TEXTO-FONTE |

++++++++++++++++++++

O trabalho do fã como modelo de negócio em Valorant

Victor Motta Aragão Cortez


A “primeira onda” de estudos das práticas da cultura de fãs abordava o fandom como protagonista, indo de encontro as críticas da época. Não eram alienados ou delusionais, são pessoas que respondem, retrucam, caçam. Comunidades de fãs são um ato de subversão contra os blocos de poder das mídias que produziam conteúdos culturais. É notável perceber que, culturas de fãs mais comumente sujeitadas ao ridículo, são aquelas associadas à: jovens, mulheres, LBTQ+, etc. Nesta primeira onda de estudos, já foi notada a relação de poder social imprimida nos gostos das partes menosprezadas da sociedade (SANDVOSS; GRAY; HARRINGTON, 2017)

Importante contextualizar, os principais estudos dessa primeira onda foram publicados durante todos os anos 90, até o início dos anos 2000. As práticas de fãs giravam muito em torno de escrita de cartas, fanfics, participação em convenções. Acompanhando a ascenção da Web 2.0, aparecimento e estabelecimento das Redes Sociais e novas relações de trabalho do Século XXI, os fãs se modificaram, e os detentores do poder (que sempre o tiveram, não se engane) produtores do conteúdo, donos das propriedades intelectuais, começaram a se adaptar à essa nova realidade (SANDVOSS; GRAY; HARRINGTON, 2017).

++++++++++++++++++++

DADOS ARMAZENADOS |

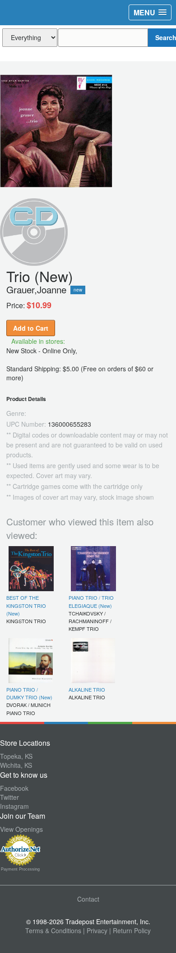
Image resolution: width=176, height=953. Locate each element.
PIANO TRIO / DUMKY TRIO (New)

++++++++++++++++++++

Prossiga o texto sobre o trabalho dos fãs em Valorant a partir do ponto em que ele termina. A listagem constitui um material à parte.

RESULTADO DO EXERCÍCIO |
De acordo com Jenkins (2015) e Duffett (2013) a “segunda onda” de estudos das comunidades passa também pelos anos 90 mas se extende aos anos 2000, escancarando a manutenção e reforço de estruturas socioeconômicas de poder dentro das comunidades de fãs, continuando amplas desigualdades dentro dos grupos formados, não somente entre os fãs participantes das comunidades, mas também uma nova participação ativa dos produtores do conteúdo para com os grupos. A “terceira onda”, mais contemporânea, é onde a maior parte do argumento deste ensaio se apoia; os estudos de fãs vão além do objeto de estudo em si, relacionando a cultura de fãs a outros temas da sociologia, filosofia, rotina e cultura modernas.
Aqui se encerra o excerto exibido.